Does the Service Mesh spell the end for Middleware?
Middleware is perhaps fading away in the place of the service mesh as Istio and related technologies continue to garner momentum. They both oversee communication between various applications and services, but can differ substantially in operations as well as paradigms. Prominent in service-oriented architectures, could middleware become irrelevant in today’s container-focused world?
Often called “software glue”, middleware brings an application and its underlying databases together. It connects a client’s network-generated requests to back-end data, enabling communication by concentrating all messaging in one pipeline.
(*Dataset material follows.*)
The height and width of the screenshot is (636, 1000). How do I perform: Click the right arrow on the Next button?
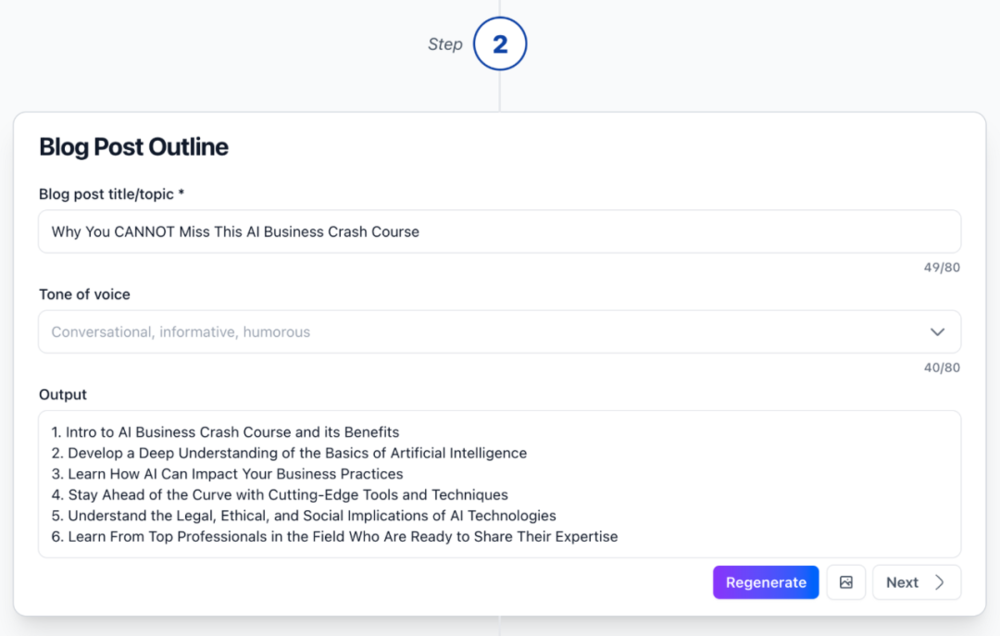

Middleware orchestrates key functions within this pipeline including security validation, logging, routing, performance monitoring, and message transformation. It has traditionally orchestrated communication within service-oriented architectures (SOAs), which consist of reusable components and can be monolithic.
Middleware works by flying messages from various applications into centralized pools of communication. These messages are then carried through a pipeline of functions, ending with the user registry service. Messages are transported on enterprise service buses (ESBs). Communication converges so as to hide both the multiplicity of distributed applications as well as the heterogeneity of hardware and operating systems.
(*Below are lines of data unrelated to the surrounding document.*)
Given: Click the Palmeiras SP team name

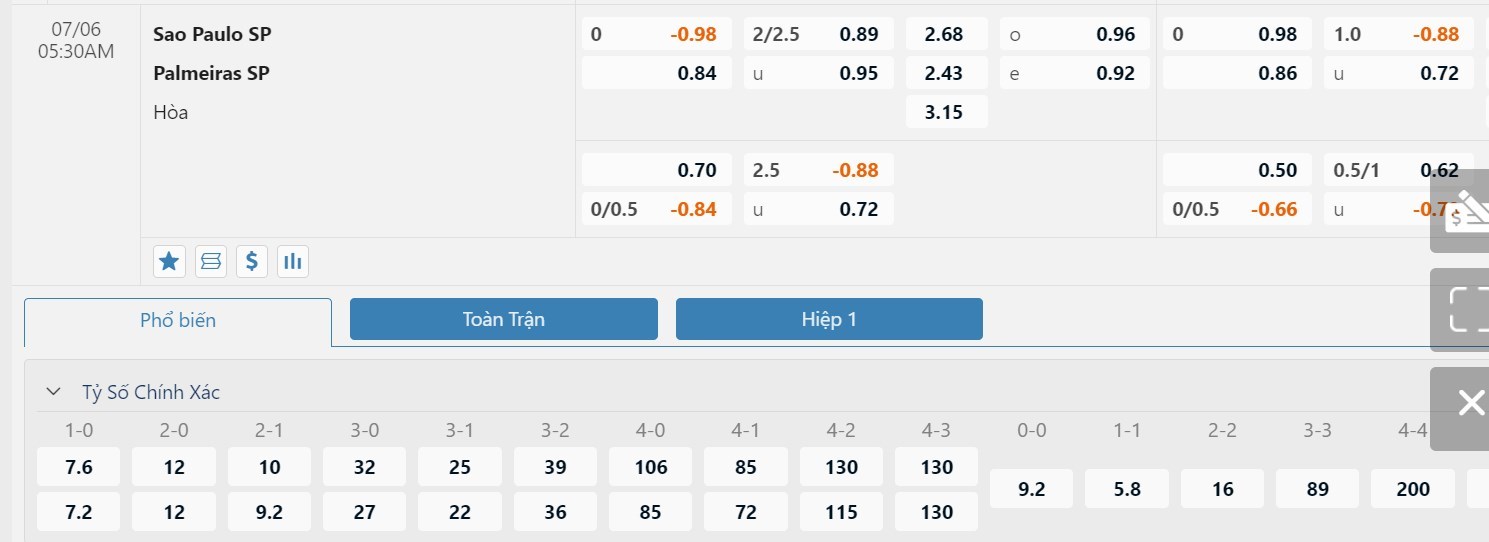Looking at the screenshot, I should point(211,73).
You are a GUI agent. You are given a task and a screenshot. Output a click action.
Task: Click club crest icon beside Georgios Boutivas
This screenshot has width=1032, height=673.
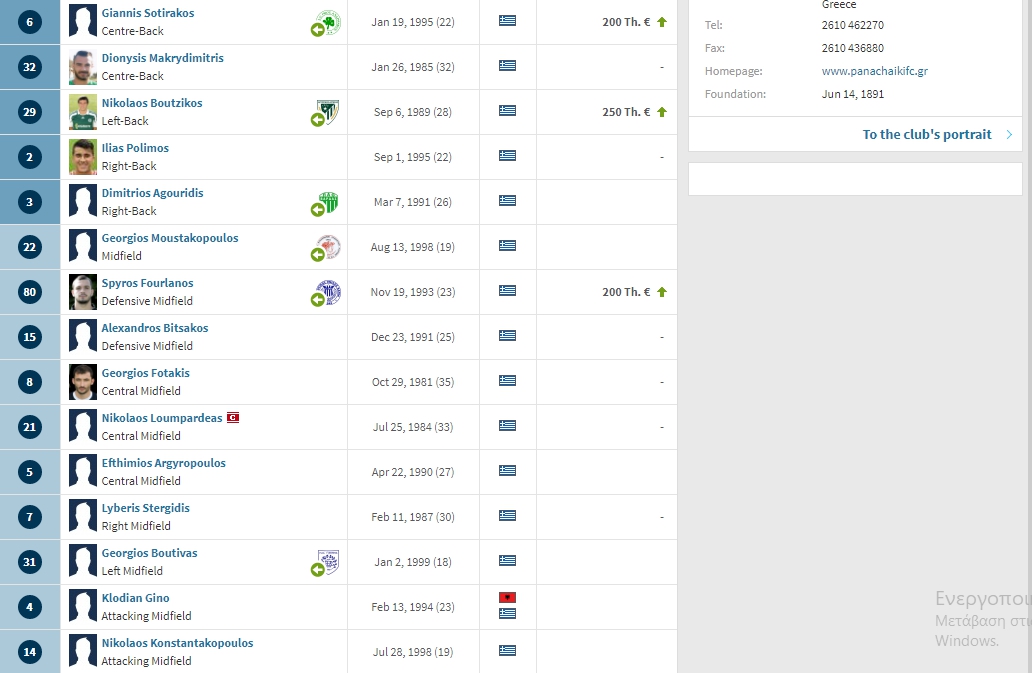pyautogui.click(x=328, y=562)
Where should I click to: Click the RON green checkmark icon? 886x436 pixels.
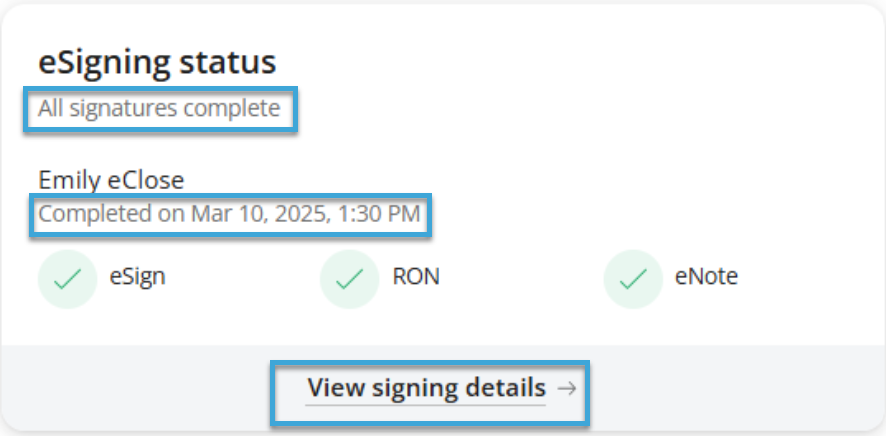349,279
As organizations continue to embrace containers, a few problems become obvious with traditional middleware. DevOps practices encourage modern environments that rely on distributed systems and the rapid, automated deployment of immutable instances. The continuous integration and delivery (CI/CD) of containers mandate constantly updating applications and toolings. ESBs are not always great for this.
Single-points-of-failure – Middleware logs and monitors messages at the service log level in one massive, centralized log of all services. It applies certain functions, especially logging and performance monitoring, universally to all messages. Messages are queued, and any breakdown could create traffic jams within a pipeline. Discovering single problems can involve sifting through potentially thousands of unrelated errors. Middleware enables communication by turning the service log into a single-point-of-failure within which small problems can disrupt all other communication.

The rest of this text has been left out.